17th Mar 2016 08:07
LONDON (Alliance News) - Technology products distributor Premier Farnell PLC on Thursday said its pretax profit sank in its recently-ended financial year due to a margin squeeze caused by a strong dollar, pricing pressure and a less-favourable sales mix.
The company said its pretax profit for the year to the end of January was GBP29.2 million, compared to GBP54.1 million a year earlier, even though revenue increased to GBP982.7 million from GBP960.1 million.
The profit line took a hit from the group's gross margin declining to 34.4% from 36.8%. The group also booked costs related to the sale of its Akron Brass business, which it offloaded in March 2015 for USD224.2 million.
Sales per day growth for the group slowed in 2015, down to 1.6% from 3.3% a year earlier.

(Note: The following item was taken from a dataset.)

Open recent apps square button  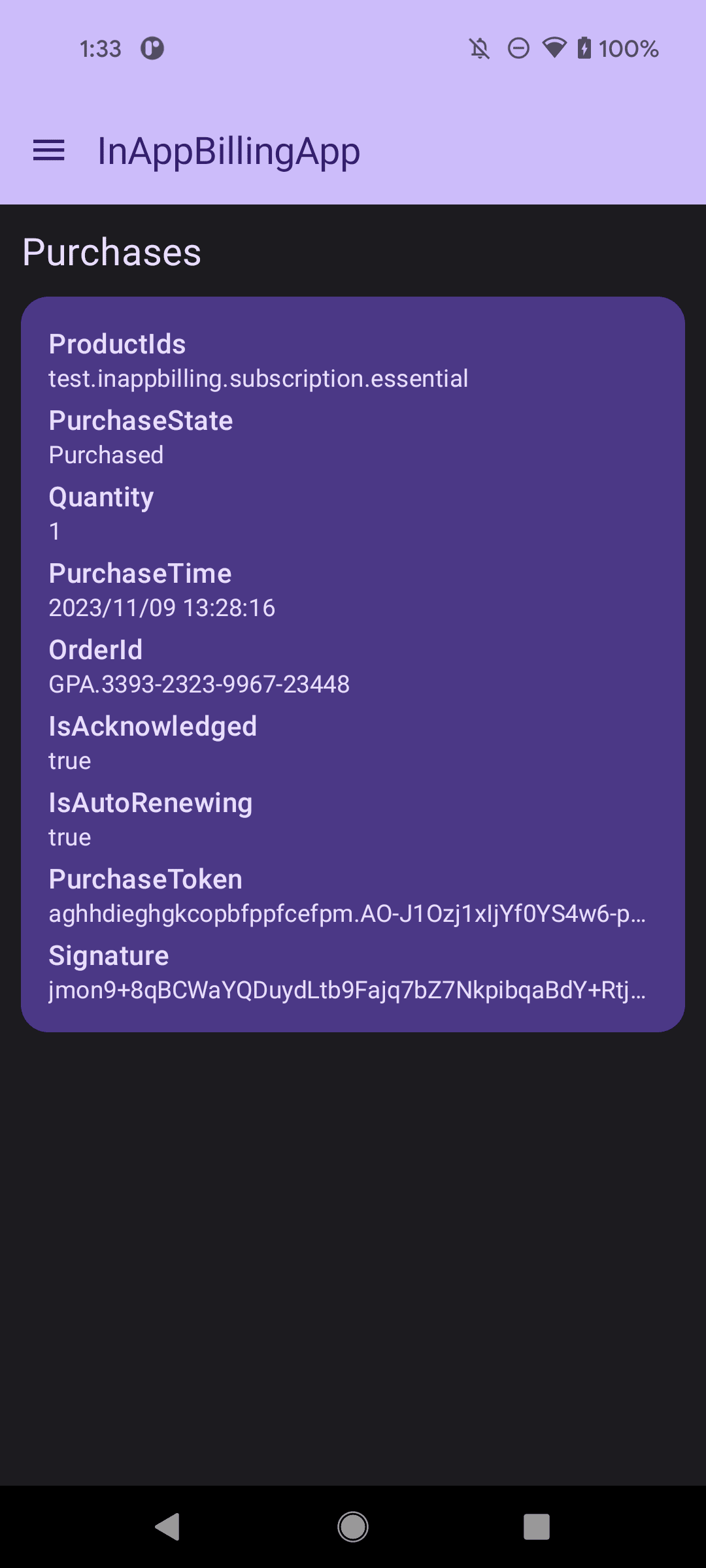[536, 1527]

Premier Farnell said it will pay a final dividend of 3.6 pence per share, down 40% year-on-year, meaning its total dividend will fall by the same amount, down to 6.2p, in line with a previously announced rebasing of its dividend payouts.

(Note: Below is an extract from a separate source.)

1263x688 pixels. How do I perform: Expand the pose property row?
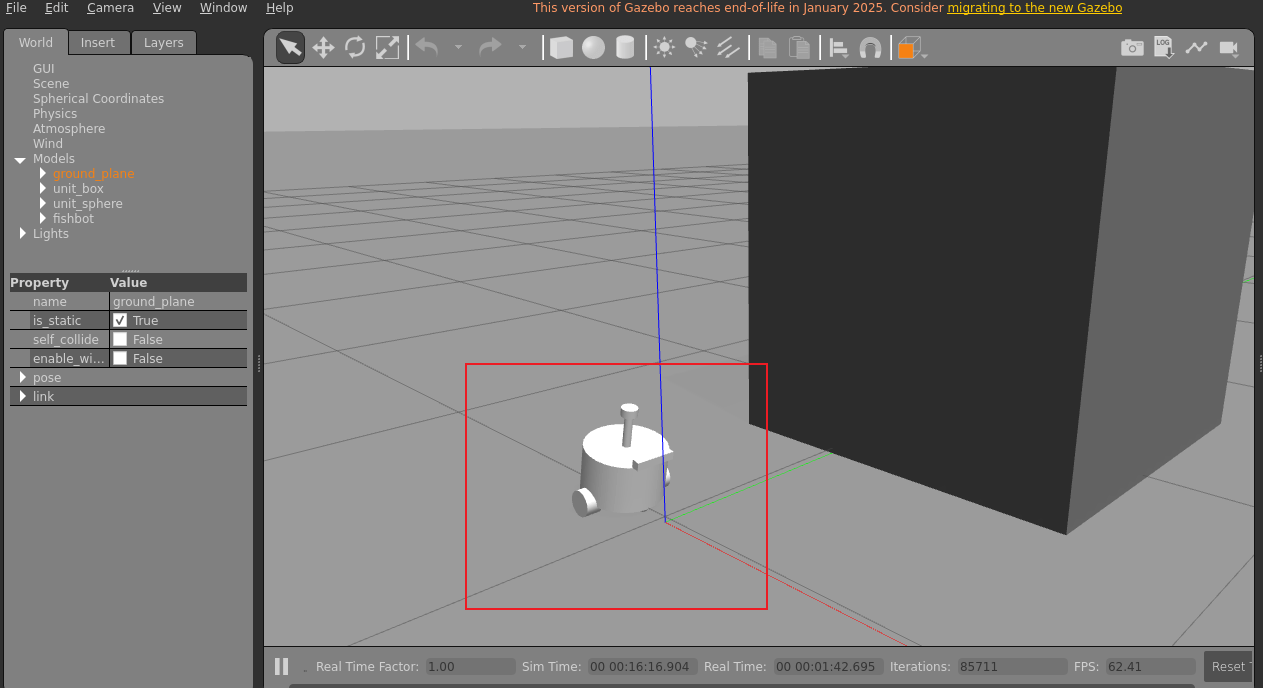23,377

Mark Whiteling, interim chief executive of Premier Farnell, said the group continued to face tough trading conditions in North America and the UK in 2015, but said it is better positioned following a restructuring of its operations to grow in 2016.
Still, Premier Farnell said it does not expect the competitive pressures it faces to ease soon and will continue to seek to stabilise its gross margin and cut operating costs in the current financial year.
Shares in Premier Farnell were down 4.1% to 116.50p in early trade, the worst performer in the FTSE All-Share just after the open.